Non so perché, ma d'istinto mi allontanai dal fuoco arancione.
Non mi era mai successo prima di avere questa incompatibilità con il calore delle fiamme.
Andai dal medico, ma lui mi disse che era solo stress post traumatico.
Io non ci credevo.
I giorni si susseguirono come gli incubi di notte.
Ogni volta che mi addormentavo, mi svegliavo sudato, tremante.
E ogni notte la luna continuava a crescere.
"Gobba a ponente, luna crescente"
E ogni notte era peggio della precedente.

Il mio isolamento a scuola procedeva di pari passo al peggiorare del mio umore.
Sentivo dentro di me crescere la rabbia, forte, quasi incontrollata.

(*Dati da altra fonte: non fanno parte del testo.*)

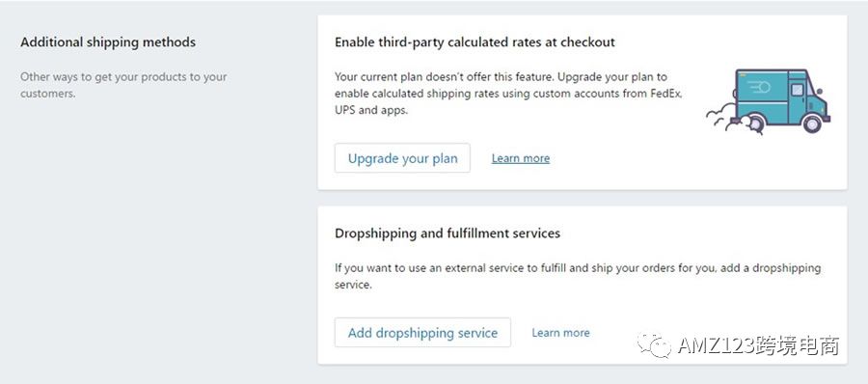Click the Add dropshipping service button
Screen dimensions: 868x384
coord(422,333)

Qualcosa in me stava cambiando.

Arrivai a scuola.
Il vento fresco della primavera mi colpì.
Non avevo freddo, nonostante il caldo si faceva ancora attendere.
La cosa mi sembrava un po' strana.
Non sono mai stato un tipo freddoloso, ma come minimo a quelle temperature avrei indossato una maglietta pesante, invece ero con una a maniche corte molto sottile.
Agganciati la bici alla recinzione che delimitava il cortile della scuola ed entrai.
I ragazzi come al solito cominciarono a prendermi in giro.
La campanella suonò.
Nella confusione generale, una ragazza mi urtò e i suoi libri finirono a terra.
- scusa - dissi subito, accucciandomi per raccogliere i volumi.
- scusami tu, ti sono venuta io addosso - mi rispose.
Era una voce dolce, giovane, un po' squillante, una voce che non avrei mai potuto confondere con altre.
Alzai lo sguardo.
Era lei.
Ci fissammo un attimo negli occhi.
I suoi erano azzurri, le pupille molto dilatate.
Asya.
- Tutto a posto? - mi chiese
Ci volle un attimo prima che io potessi risponderle.
Abbassai lo sguardo.
- si, si, tutto a posto, e tu? -
Intanto sistemavo i libri che avevo raccolto.
- si -
Le porsi i libri.
Lei li afferrò.
- grazie - disse prima di girarsi e scomparire tra la folla.
Sentivo il cuore che batteva forte nel mio petto.
" Mi ha parlato " pensai " non era arrabbiata perché i suoi libri sono finiti a terra"
Mi guardai intorno, cercando di capire dov'ero.
" Mi ha trattato bene, non come fanno tutti gli altri " mi sembrava strano, mi sarei aspettato che mi avrebbe urlato dietro.
" Forse lei non è così, come tutti gli altri, forse lei non mi odia perché sono diverso "
Di sicuro non ricambiava i miei sentimenti, questo era chiedere troppo, ma il fatto che fosse stata gentile con me mi aveva stupito.